I got up and got out of my shirt and shoes, socks and slacks, just keeping on my black and grey boxers. She did say "almost" comfortable. I sat at the foot of the bed, nervous as hell, but almost fully erect. I wanted this, badly. I wanted HER. And I felt comfortable about it.

A few minutes later, Olivia came back into the bedroom, now wearing a light green nightie, down to the middle of her thighs, showing enough of her legs to be sexy yet stay a little conservative. Her nipples were pointy, suggesting her own excitement. She crossed one leg in front of the other and smiled shyly at me. "I hope you still find me attractive, Jon. I'm more than a little scared about this."

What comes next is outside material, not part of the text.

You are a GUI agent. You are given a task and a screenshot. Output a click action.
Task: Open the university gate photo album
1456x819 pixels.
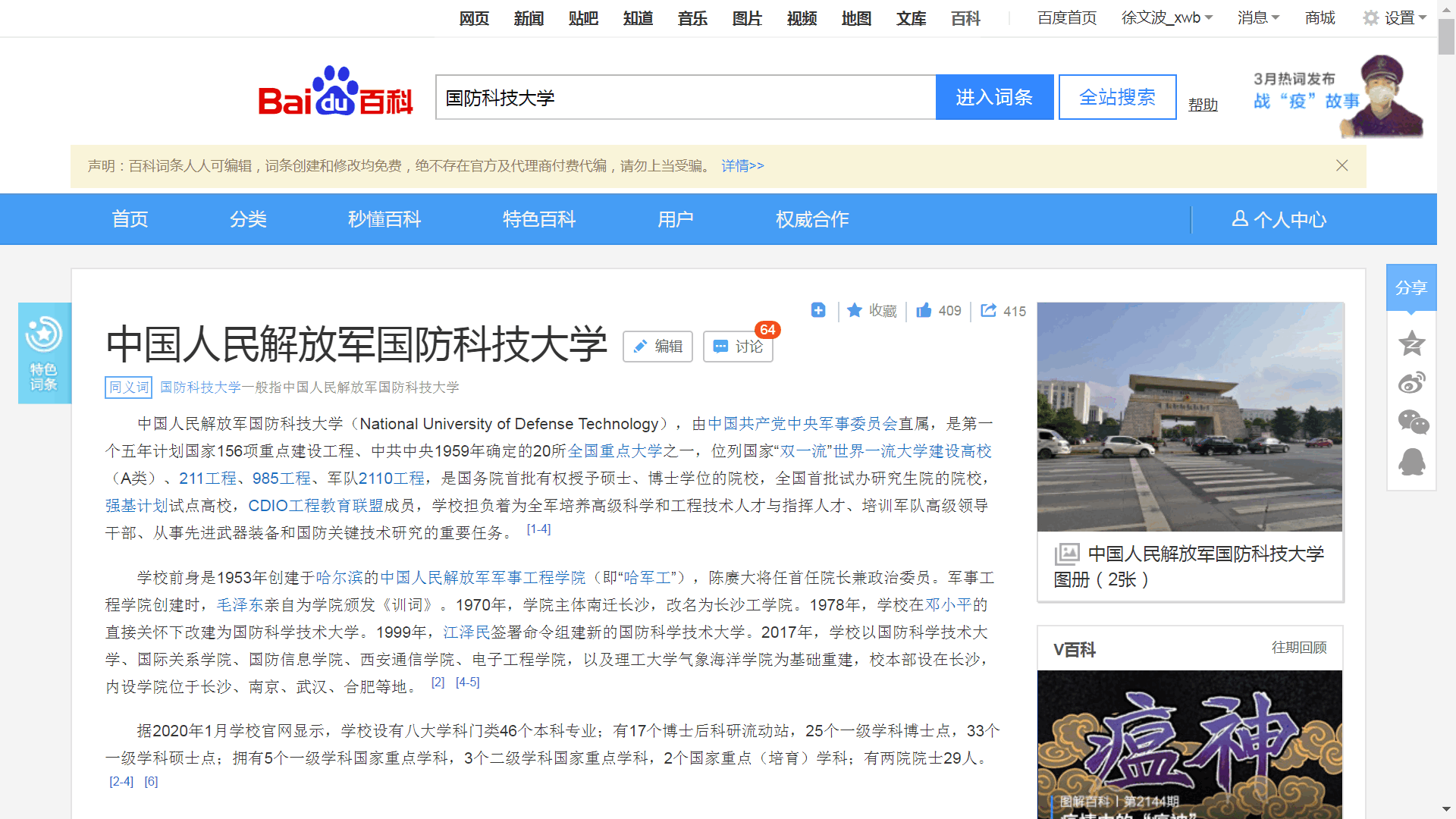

I stood up and she could see that I was aroused. It was kind of obvious, and she took it for the sign of desire that it was. "I'm just as scared as you are, I think. But I want you, very much, Livie. Do you mind if I call you that?"

"Not at all. I like it." We stepped closer to each other, until we were just a couple of inches apart. Close enough so my erection, hidden in my boxers, was brushing on her tummy. We both moaned from the inadvertent contact. Even with the two layers of cloth between us, the contact felt electric. "Jon, you need to take me to bed, now."

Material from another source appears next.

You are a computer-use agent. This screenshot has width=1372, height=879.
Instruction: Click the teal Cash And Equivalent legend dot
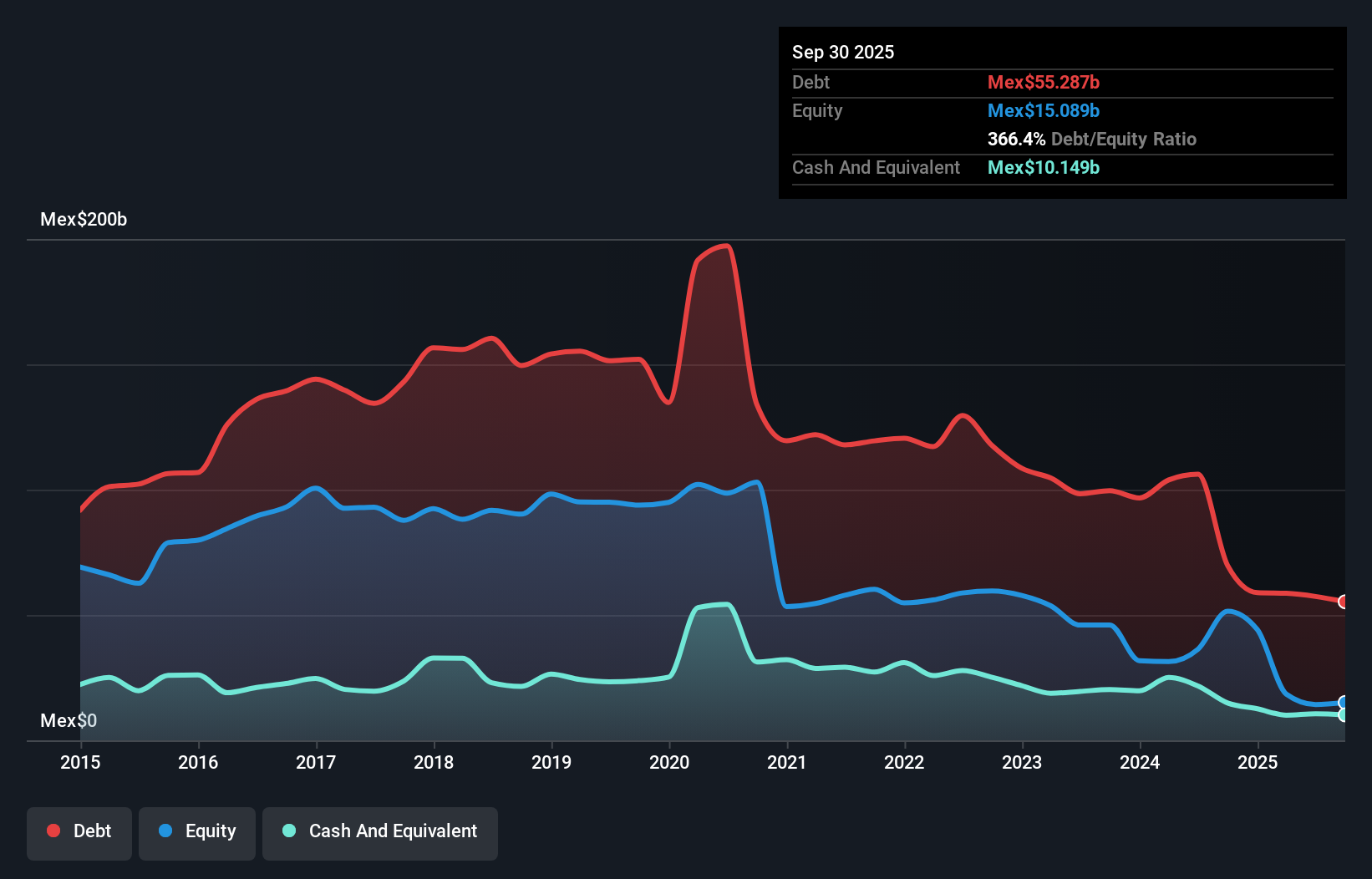[x=288, y=831]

We kissed again, pressing my erect cock to her body, before we got back on the bed. We kept kissing, all over each others faces and necks and shoulders. Our fingers touched each other from face to thigh, and everywhere in between. She grasped my cock and I peeled down the straps of her nightie, first exposing her left breast. It was small, with a conical shape and a long nipple that was crying out to be kissed. I licked all around her areola, and Olivia shivered as her fingers reached into my shorts and squeezed me tightly. I moaned as I locked my lips around her nipple and sucked, experimenting to find the right amount of pressure for her.